Glauco messo al sicuro il suo tesoro, con la corona nelle mani, correva ad incontrare Clelia. La vide da lontano corrergli incontro con le braccia alzate sopra la testa e la tunica svolazzante, rideva felice: il loro futuro appariva splendido. Si abbracciarono, ma subito lei storse il naso: “ Il mio sposo, olezza di sudore e sangue. Subito alle terme!”

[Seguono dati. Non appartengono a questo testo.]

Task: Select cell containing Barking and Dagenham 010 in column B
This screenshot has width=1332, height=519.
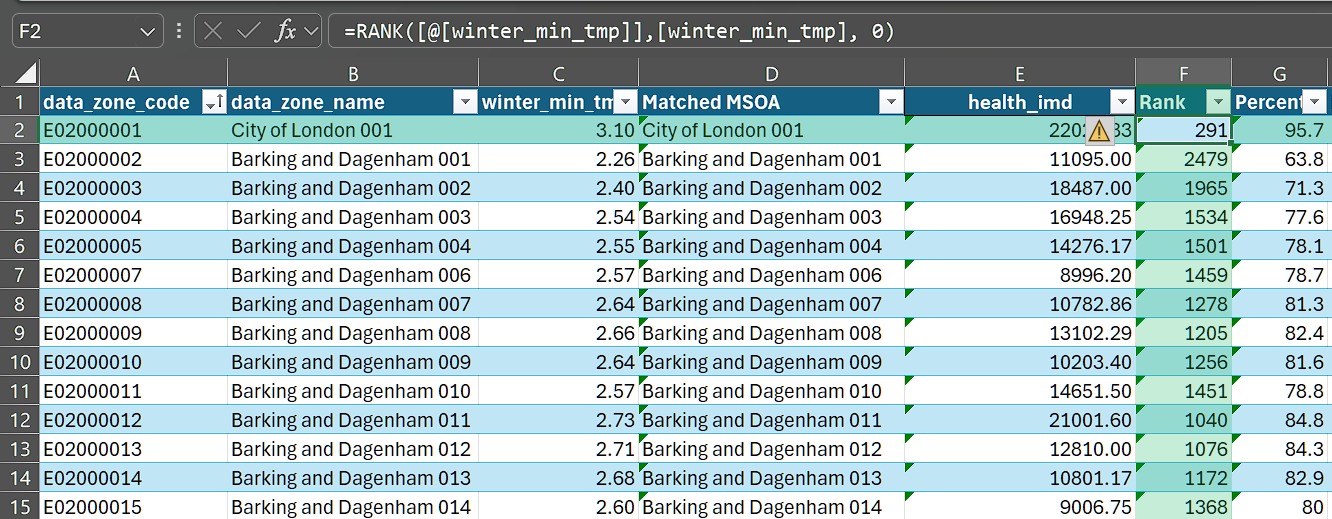Action: coord(351,391)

Nella tiepida e profumata acqua del calidario si immersero nudi, lui le sciolse le trecce, le pose in capo la corona d’oro e la baciò dolcemente. Fu un attimo … un boato terribile riempì l’aria, era passata l’una da qualche minuto. Prima che i due comprendessero cosa stava accadendo, un terremoto scosse la terra, le mura delle terme crollarono, investite da un vento di fuoco, cenere e lapilli incandescenti si riversarono sull’edificio sommergendolo completamente. L’urlo nato dal loro petto fu spento dalla cenere che riempì le loro bocche aperte.

***

Ciro si svegliò di soprassalto, tremava di terrore, quel sogno orribile l’aveva sconvolto. Si accorse d’essere caduto dentro lo scavo e, pieno d’angoscia, a forza di braccia si tirò fuori. Usci all’aperto, era l’alba, seduto sul marciapiedi si asciugò il sudore che gli bagnava il viso e il collo, poi si voltò a guardare la penombra della casa ed ebbe un brivido. “Che stupido, disse ad alta voce, se lo raccontassi riderebbero di me e direbbero che ho bevuto troppo”, così vergognandosi della sua paura, bevve un sorso del caffè che si era preparato la sera prima e cominciò il primo giro d’ispezione della città. Ritornò su luogo dopo qualche ora, gli archeologi e gli operai stavano lavorando, avevano già liberato il calco dallo scavo e lo stavano deponendo sul pavimento per ripulirlo dalla terra che lo avvolgeva. Ciro si avvicinò per guardare i lavori. Mano a mano che il calco veniva fuori dall’involucro si riconoscevano le forme sepolte e il viso di Ciro diveniva sempre più pallido. Due corpi abbracciati, i visi volti in alto, le bocche spalancate e, quando l’ultima zolla di cenere cadde, si vide sulla testa della figura più piccola, forse una donna, un oggetto di metallo dorato, quasi del tutto fuso, una corona. Gli archeologi erano molto sorpresi: un mistero su cui indagare. Solo Ciro resto in silenzio e una lacrima scivolò sulla sua guancia.